As one of the traditional offline FMCG business models, unmanned retail track is still a fast-growing track. Especially the vending machine format, with the characteristics of low operating cost and start-up cost, is growing rapidly. In 20021year, the number of vending machines in China reached 924,500, with a compound annual growth rate of 30.3% in recent five years.
In addition to the veteran players of unmanned vending machines like Youbao, there are also powerful logistics companies entering the market. Logistics supply chain and self-operated mode are its advantages. For example, in February, 2022, Feng Zu E Shi, an unmanned retail operator hatched by SF Express for five years, announced that it had won the Series A financing of 300 million yuan led by Softbank and invested by several head institutions.
There are also some new consumer brands eyeing this cake.
In the second half of 20021,Yuan Qisenlin announced that he would try smart containers and vending machines. It is reported that by the end of 20021,the number of forest intelligent freezers in Yuan Qi has exceeded180,000.
POP MART, a popular brand, has also come to the unmanned retail field and wants a piece of it.
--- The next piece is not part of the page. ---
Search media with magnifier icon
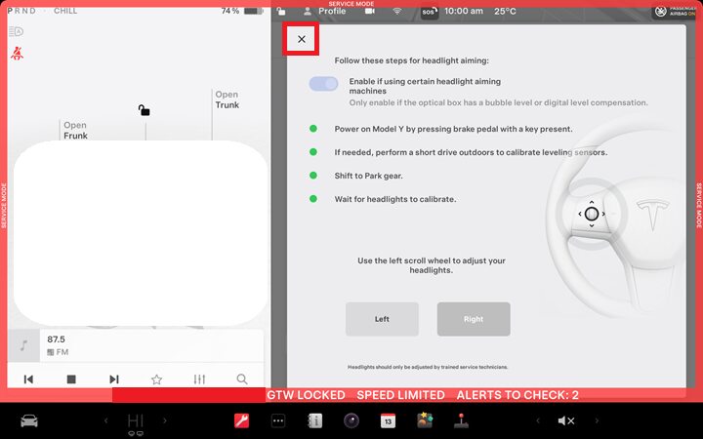tap(242, 379)
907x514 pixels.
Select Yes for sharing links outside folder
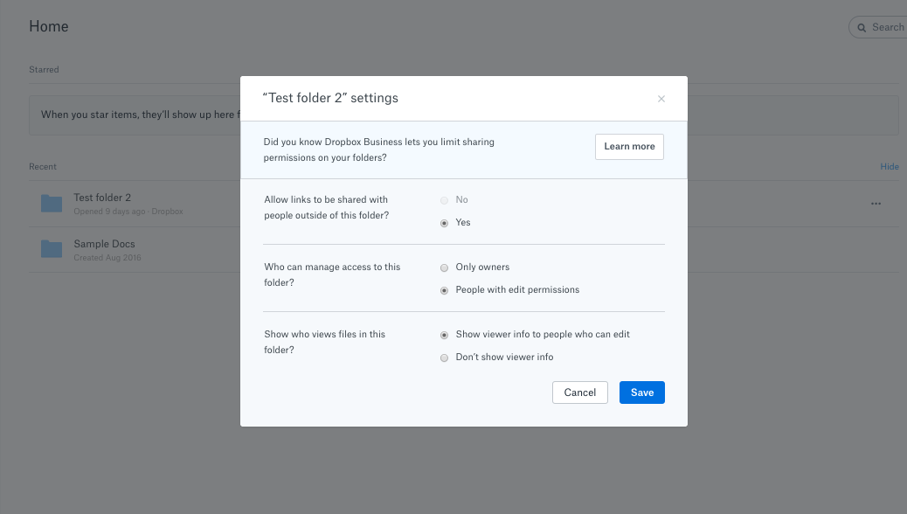tap(445, 223)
By the end of 20021,there were 870 POP MART robot shops1. In 20021year, the revenue of POP MART robot shop was about 470 million yuan, accounting for 10.5%. Other trendy brands, such as "1983 blind box", have also set up unmanned vending machines in shopping malls.
In 2020, Qian Zhi Ya, the founder of Ruixing, officially entered the unmanned retail field, and in that year, he launched two smart terminals, namely the unmanned coffee machine "Yi Rui Buy" and the unmanned vending machine "Yi Rui Deal".
Despite the rapid development, the penetration rate of vending machines in China market is still very low. 202 1, compared with 2 1.9 in the United States, 20.0 in Japan and 1 in Europe, the average number of vending machines per thousand people in China is only 0.7. As of 202 1, 65438+February, 3 1, vending machines in China only covered 7.6% of the potential venues in China.
This also means that the offline retail scene of vending machines has broad development prospects. According to Jost Sullivan's report, the retail market size of vending machines in China will increase from 27 1 billion yuan in 20265438 to 79.9 billion yuan in 2026, with a compound annual growth rate of 24.0%. It is estimated that by 2026, vending machines in China will cover 9.5% of potential places in China/KLOC-0.
Vending machines are a very special industry. According to industry insiders, the biggest advantage of Youbao is its early development. It entered the public transportation networks such as high-speed railway station and subway stations very early, and after ten years of layout, it became the head of the industry. However, its business model and operation model are not complicated and the barriers are not high.
In the face of powerful professional players, vertical new consumer brands such as coffee and tea are willing to spoil the IPO, and Youbao may be in danger at the moment. Can we continue to be the number one in the industry in the next decade?